┏━━
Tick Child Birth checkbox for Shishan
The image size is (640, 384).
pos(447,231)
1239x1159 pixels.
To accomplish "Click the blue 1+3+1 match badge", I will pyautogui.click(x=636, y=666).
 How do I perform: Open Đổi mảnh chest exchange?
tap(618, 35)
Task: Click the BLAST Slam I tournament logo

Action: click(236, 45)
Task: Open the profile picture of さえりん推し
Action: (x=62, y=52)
┗━━
┏━━
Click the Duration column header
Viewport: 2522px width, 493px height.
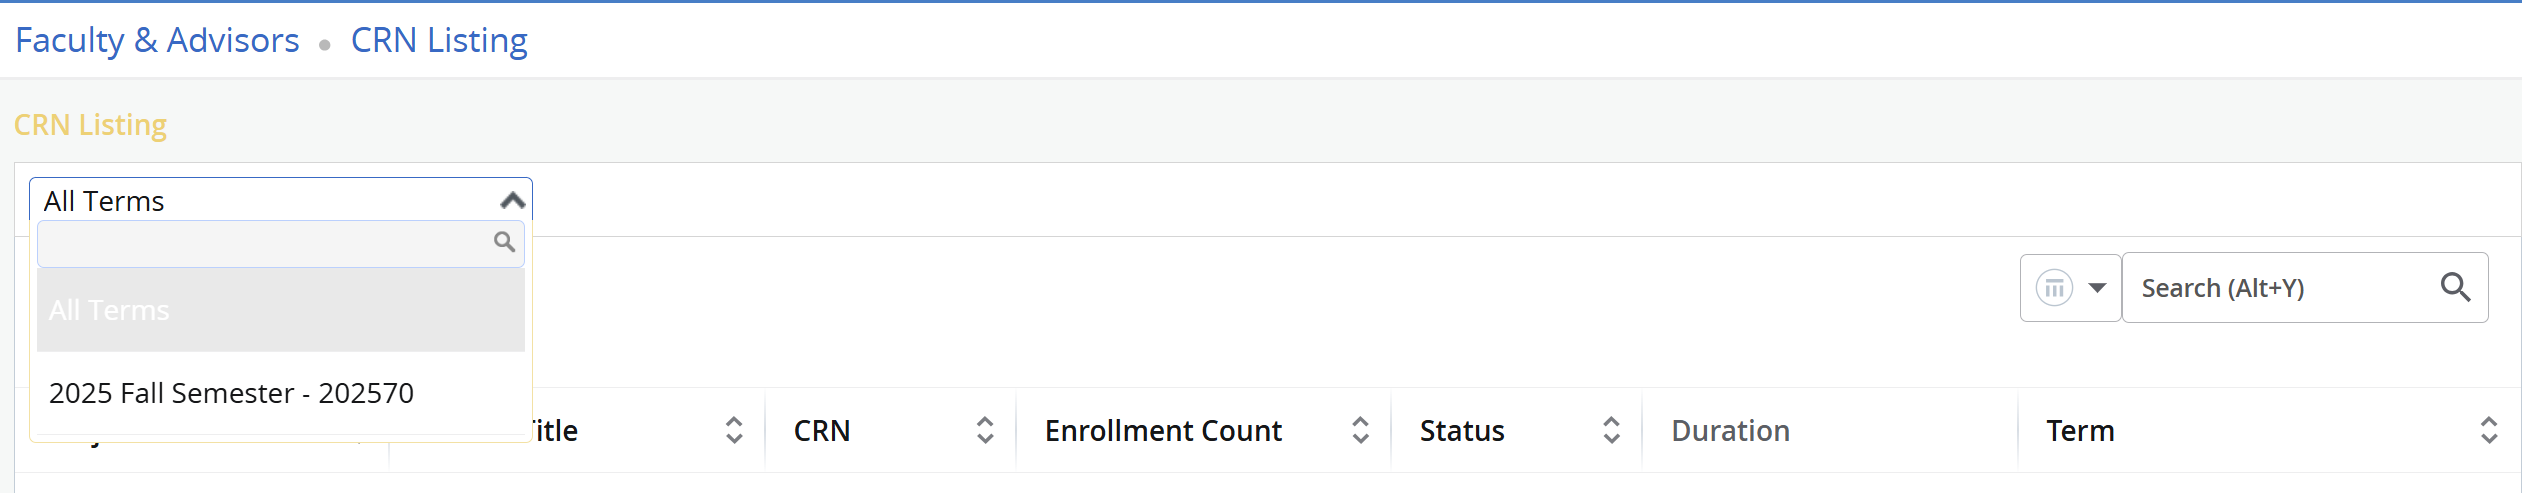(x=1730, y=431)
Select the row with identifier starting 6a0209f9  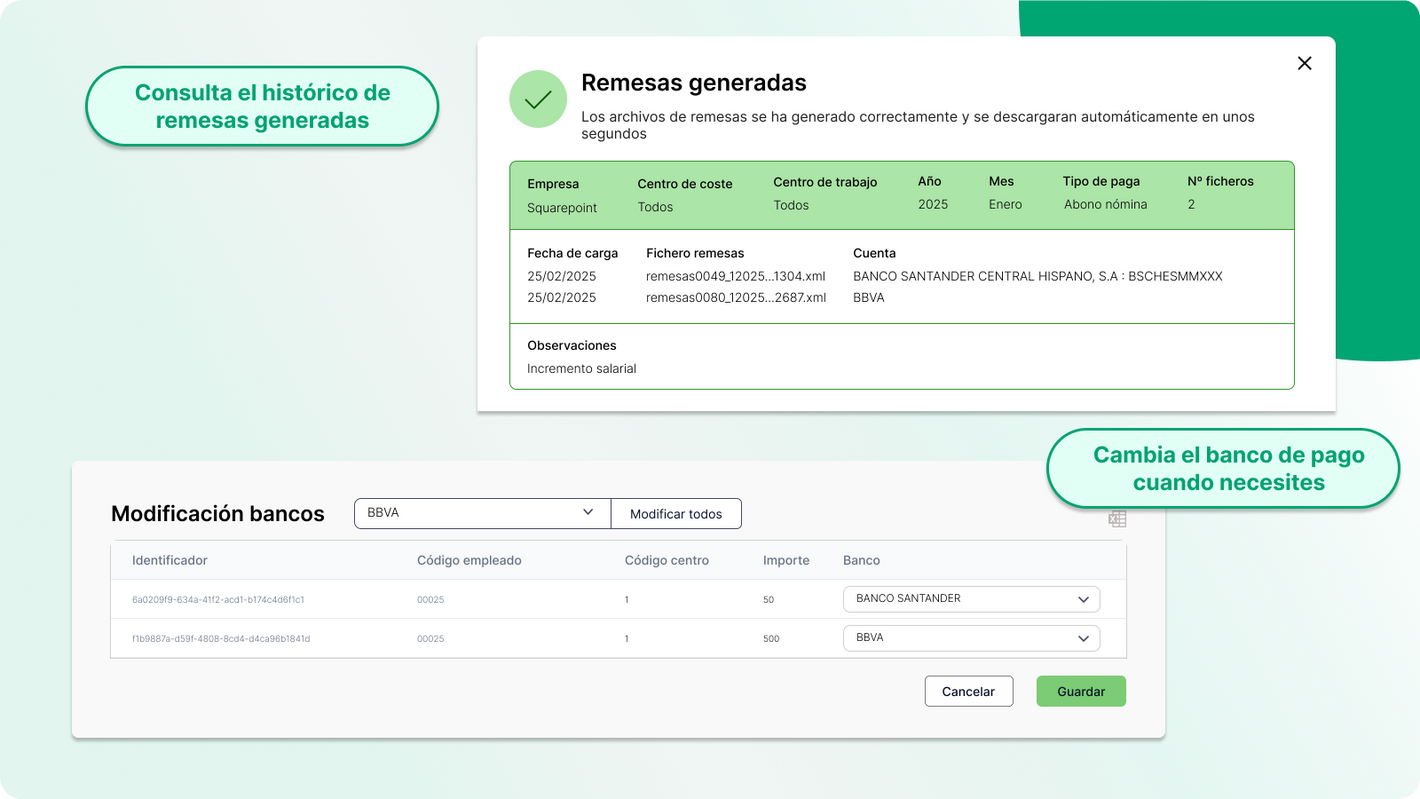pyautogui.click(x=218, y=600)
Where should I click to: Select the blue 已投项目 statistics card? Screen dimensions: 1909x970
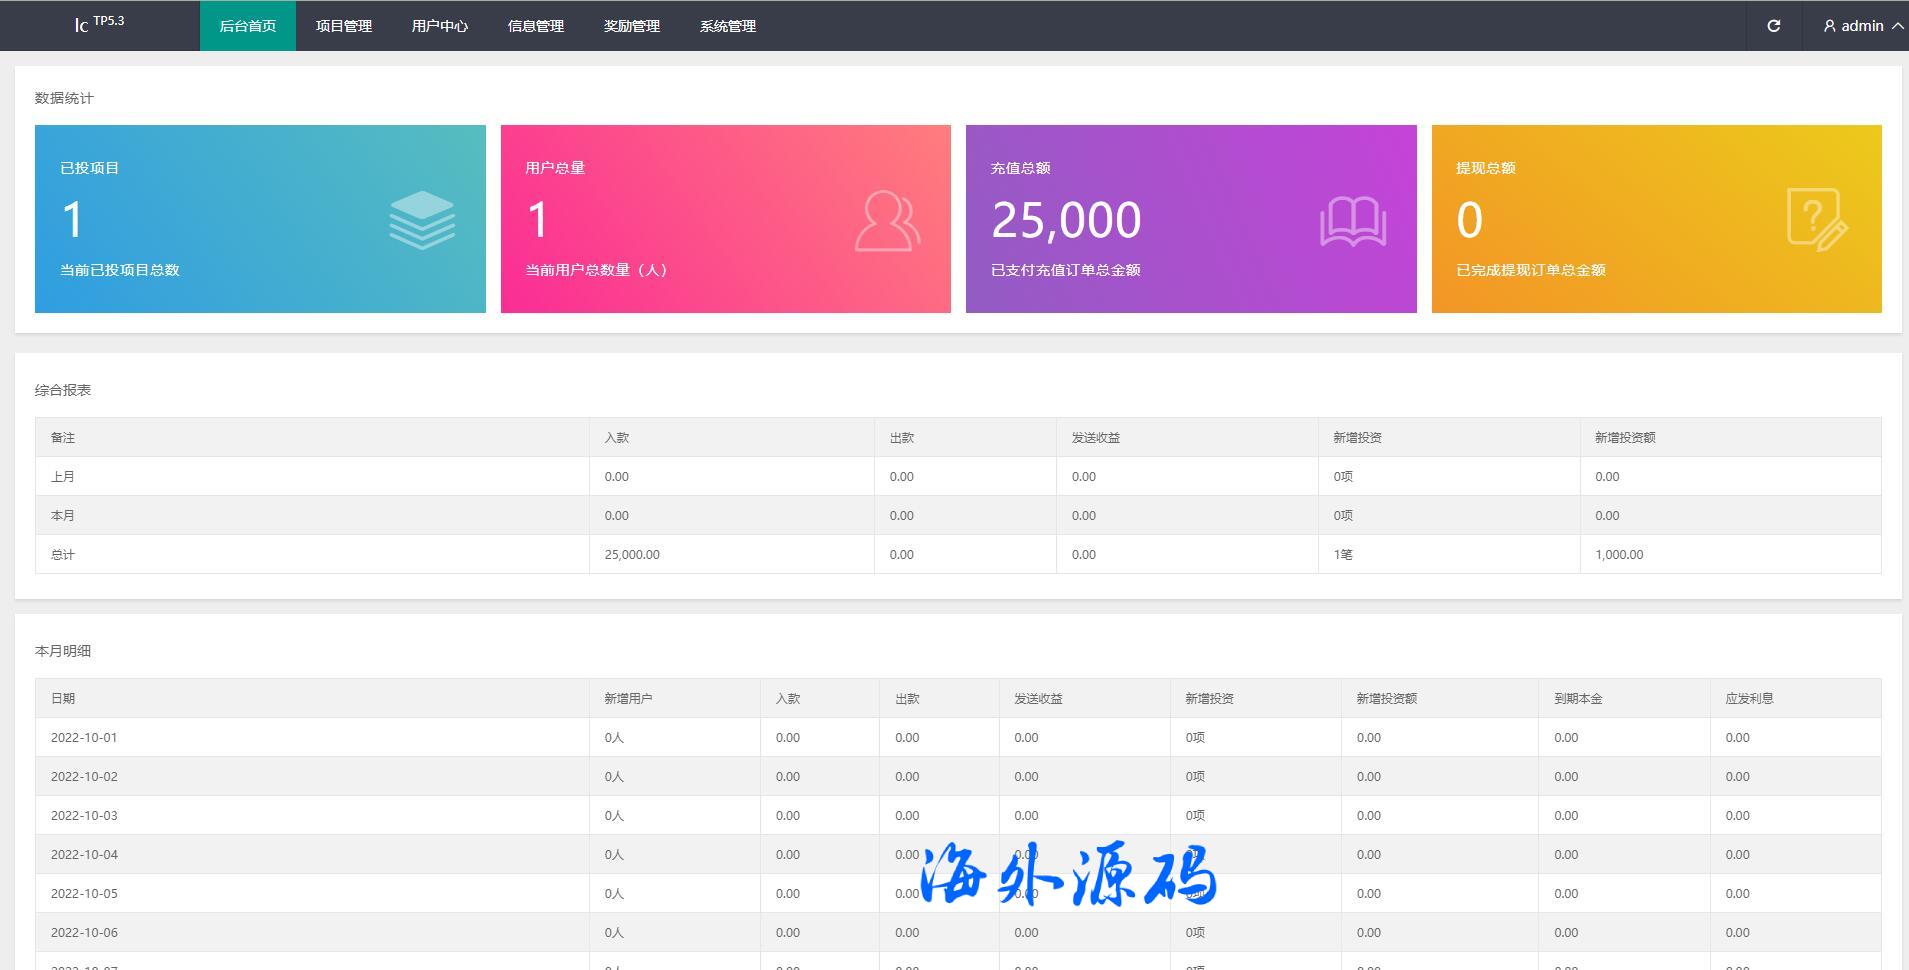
┗━━
┏━━
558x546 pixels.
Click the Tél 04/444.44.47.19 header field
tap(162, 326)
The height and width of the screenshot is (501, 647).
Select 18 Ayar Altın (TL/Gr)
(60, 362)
┗━━
Task to complete: You are asked to count the lines of the records above in which the word "blue" occurs, and to give only that number.

Answer box: 2